ですから、バウンダリーズを設定する時に、自分の才能は何なのか、どんな仕事に向いているのか向いていないのか、神からどんな夢(ビジョン)を託されているかをよく考えなければなりません。言い換えれば、自分のアイデンティティー(自分は何者であるか)を知ることです。自分に与えられた導きや才能に合った要求で、喜んで受け入れられる要求に対して「イエス」と言えば良いし、そうでない要求を断れば良いのです。

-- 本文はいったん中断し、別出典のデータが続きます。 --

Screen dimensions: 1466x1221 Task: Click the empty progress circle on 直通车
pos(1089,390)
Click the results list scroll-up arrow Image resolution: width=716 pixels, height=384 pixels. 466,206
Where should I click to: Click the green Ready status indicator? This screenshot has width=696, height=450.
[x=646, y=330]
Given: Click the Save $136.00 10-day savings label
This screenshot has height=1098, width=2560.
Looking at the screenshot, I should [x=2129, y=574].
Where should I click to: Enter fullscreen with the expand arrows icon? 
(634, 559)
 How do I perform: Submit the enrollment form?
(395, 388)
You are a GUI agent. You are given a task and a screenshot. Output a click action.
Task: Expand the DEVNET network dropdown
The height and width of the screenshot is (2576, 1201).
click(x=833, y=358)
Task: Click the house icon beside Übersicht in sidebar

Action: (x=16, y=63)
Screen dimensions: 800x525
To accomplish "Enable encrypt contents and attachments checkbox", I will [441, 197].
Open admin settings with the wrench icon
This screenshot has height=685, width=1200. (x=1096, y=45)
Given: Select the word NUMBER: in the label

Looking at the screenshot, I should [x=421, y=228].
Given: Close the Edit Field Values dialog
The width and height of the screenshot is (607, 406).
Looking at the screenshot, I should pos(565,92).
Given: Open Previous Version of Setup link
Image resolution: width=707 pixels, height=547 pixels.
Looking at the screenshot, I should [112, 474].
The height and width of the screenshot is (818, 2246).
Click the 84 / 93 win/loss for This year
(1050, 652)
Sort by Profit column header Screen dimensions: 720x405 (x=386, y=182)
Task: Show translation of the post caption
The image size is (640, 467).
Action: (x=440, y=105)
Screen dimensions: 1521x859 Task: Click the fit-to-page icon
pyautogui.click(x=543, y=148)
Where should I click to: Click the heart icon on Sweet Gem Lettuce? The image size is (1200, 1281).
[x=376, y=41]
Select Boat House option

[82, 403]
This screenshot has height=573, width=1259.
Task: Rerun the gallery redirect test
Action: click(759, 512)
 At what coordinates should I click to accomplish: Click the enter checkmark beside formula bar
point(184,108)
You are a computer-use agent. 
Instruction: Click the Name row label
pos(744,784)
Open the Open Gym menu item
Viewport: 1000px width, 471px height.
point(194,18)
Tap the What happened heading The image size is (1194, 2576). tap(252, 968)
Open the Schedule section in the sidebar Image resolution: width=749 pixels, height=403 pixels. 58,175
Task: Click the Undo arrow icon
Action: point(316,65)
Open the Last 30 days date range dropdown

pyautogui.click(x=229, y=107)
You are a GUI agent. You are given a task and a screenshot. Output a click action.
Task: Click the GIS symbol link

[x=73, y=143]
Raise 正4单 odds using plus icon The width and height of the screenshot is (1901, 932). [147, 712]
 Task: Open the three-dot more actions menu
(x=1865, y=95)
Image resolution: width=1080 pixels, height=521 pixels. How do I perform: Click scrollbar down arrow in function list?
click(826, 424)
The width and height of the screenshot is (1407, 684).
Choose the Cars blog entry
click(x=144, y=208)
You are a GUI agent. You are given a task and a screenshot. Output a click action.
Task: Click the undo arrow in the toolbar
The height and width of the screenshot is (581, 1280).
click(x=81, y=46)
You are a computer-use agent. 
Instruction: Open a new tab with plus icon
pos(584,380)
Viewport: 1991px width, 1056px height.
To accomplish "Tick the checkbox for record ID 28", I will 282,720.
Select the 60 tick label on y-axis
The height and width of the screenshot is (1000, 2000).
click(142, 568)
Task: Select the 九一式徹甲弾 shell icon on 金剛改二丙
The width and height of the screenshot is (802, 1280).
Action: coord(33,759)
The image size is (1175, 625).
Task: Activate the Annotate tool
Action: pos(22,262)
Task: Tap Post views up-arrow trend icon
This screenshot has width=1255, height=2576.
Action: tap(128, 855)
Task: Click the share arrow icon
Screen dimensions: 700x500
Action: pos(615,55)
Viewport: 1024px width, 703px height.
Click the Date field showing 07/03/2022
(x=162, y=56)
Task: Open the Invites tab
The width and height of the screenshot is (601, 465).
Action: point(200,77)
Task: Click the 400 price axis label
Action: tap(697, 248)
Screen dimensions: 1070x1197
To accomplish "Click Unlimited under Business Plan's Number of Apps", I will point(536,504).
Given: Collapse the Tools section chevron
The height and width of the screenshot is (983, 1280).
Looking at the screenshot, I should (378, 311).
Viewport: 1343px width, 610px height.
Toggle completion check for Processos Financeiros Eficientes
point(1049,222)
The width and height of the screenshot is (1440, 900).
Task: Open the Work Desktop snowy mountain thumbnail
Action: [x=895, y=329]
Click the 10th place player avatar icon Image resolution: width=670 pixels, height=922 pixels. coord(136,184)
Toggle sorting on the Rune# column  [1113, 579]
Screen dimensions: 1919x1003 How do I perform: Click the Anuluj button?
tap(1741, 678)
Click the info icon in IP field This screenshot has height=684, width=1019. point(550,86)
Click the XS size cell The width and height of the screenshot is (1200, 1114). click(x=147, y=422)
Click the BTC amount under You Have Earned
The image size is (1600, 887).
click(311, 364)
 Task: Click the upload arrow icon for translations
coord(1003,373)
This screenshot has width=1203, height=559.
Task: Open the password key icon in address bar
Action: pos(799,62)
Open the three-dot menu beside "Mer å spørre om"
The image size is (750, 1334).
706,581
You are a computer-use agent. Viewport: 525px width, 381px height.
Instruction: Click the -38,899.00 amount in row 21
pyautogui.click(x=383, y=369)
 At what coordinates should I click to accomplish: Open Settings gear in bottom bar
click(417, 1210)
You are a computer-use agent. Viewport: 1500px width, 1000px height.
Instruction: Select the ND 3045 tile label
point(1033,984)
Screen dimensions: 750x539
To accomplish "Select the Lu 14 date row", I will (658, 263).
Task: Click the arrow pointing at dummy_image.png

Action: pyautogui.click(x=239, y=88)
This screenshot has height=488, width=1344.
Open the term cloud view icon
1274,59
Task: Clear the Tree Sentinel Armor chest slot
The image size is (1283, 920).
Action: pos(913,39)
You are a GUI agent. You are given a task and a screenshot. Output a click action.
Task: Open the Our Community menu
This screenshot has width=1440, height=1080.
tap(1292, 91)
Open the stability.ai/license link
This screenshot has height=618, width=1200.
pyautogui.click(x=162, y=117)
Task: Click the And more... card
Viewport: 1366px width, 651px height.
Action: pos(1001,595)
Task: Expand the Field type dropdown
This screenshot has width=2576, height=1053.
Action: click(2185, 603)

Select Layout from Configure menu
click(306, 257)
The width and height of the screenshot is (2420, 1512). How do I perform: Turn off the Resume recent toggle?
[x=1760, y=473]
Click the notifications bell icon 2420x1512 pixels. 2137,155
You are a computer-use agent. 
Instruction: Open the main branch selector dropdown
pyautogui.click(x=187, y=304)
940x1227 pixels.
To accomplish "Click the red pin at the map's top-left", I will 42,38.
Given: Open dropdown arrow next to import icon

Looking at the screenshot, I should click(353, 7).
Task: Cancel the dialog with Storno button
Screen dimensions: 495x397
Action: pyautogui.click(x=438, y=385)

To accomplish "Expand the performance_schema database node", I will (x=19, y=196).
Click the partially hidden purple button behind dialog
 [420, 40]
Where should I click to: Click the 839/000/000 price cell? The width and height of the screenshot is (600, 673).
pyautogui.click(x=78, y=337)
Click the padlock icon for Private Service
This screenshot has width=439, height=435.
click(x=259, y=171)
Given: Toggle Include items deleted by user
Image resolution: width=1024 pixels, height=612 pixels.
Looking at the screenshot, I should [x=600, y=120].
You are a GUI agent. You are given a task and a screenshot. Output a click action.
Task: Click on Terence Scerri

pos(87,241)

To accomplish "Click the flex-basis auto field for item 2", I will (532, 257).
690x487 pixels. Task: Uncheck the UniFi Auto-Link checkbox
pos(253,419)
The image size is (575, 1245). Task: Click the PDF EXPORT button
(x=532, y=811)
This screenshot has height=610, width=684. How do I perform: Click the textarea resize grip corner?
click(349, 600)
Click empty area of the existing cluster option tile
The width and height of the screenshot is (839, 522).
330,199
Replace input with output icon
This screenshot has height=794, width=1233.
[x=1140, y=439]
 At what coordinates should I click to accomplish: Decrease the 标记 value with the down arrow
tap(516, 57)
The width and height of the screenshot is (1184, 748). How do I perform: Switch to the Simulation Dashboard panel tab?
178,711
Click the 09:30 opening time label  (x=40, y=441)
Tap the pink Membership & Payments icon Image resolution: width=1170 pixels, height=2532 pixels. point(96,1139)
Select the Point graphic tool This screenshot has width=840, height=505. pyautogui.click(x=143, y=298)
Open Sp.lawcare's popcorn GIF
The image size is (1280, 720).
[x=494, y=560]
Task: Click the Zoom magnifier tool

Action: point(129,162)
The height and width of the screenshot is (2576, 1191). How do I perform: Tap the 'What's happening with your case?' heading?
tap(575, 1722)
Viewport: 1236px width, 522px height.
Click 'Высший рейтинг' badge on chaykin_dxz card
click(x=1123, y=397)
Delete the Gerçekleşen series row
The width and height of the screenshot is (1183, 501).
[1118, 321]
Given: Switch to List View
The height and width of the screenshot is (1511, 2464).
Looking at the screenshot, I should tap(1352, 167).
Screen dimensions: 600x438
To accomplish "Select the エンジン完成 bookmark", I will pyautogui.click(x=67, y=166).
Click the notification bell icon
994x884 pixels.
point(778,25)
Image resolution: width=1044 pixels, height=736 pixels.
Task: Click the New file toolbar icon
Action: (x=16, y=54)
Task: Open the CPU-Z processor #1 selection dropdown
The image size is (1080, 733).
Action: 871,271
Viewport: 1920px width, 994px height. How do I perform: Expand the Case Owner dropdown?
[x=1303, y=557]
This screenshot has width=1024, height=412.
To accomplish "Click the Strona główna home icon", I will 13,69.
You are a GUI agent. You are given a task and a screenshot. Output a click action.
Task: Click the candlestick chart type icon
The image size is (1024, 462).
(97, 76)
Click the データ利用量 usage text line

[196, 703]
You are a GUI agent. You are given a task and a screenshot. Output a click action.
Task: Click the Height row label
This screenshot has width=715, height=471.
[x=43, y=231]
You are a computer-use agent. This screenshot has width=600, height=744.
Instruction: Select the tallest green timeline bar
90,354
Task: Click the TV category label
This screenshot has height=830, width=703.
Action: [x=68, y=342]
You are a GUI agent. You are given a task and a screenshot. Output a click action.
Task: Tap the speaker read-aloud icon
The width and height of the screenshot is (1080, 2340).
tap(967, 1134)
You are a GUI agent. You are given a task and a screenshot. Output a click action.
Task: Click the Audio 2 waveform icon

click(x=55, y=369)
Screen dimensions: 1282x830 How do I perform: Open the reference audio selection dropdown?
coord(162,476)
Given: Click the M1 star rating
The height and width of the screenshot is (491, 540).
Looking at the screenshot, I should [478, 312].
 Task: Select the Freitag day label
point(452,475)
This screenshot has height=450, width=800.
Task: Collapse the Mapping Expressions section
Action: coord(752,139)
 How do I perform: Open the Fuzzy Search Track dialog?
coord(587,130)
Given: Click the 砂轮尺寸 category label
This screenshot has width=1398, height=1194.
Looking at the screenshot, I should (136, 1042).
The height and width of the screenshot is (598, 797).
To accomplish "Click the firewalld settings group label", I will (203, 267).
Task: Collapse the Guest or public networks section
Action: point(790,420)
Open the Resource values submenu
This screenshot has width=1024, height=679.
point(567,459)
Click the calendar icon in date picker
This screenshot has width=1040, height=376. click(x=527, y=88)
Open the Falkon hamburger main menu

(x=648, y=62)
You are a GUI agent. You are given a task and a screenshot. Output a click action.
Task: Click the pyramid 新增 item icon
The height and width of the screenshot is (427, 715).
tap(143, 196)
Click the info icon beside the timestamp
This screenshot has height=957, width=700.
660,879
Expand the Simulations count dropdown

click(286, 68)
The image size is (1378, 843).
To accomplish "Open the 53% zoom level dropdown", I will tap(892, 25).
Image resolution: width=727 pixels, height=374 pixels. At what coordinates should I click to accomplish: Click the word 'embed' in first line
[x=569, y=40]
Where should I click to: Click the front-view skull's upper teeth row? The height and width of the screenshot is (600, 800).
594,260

最近、日本の企業経営者たちの間に広まっている言葉として「選択と集中」というものがあります。バブルの時期は、何をやっても成功したので、多角的経営が流行りました。しかし、不況と競争が激しさを増す中で、本当に利益を生み出すものを選び、そこにエネルギーを集中させた方が良い、というのがビジネスマンの常識になっているようです。もはや、「あれもこれも」の時代ではなく、「本業は何か」を真剣に考えなければならない時代になった訳です。
「私の本業・本職は何か。」
企業経営者だけではなく、私たち一人一人が問い直してみるべき問題ではないでしょうか。自分の健康を保つためにも、時間の浪費を防ぐためにも、また自分のタラントを最大限に生かすためにも、もう一度、神にある自分のアイデンティティーを確認し、バウンダリーズを引き直すべきです。
「主は答えて言われた。『マルタ、マルタ。あなたは、いろいろなことを心配して、気を使っています。しかし、どうしても必要なことはわずかです。いや、一つだけです』」(ルカの福音書一〇章四一~四二節)。
あなたは、優先すべきことを優先し、健全なバウンダリーズを設定しておられますか。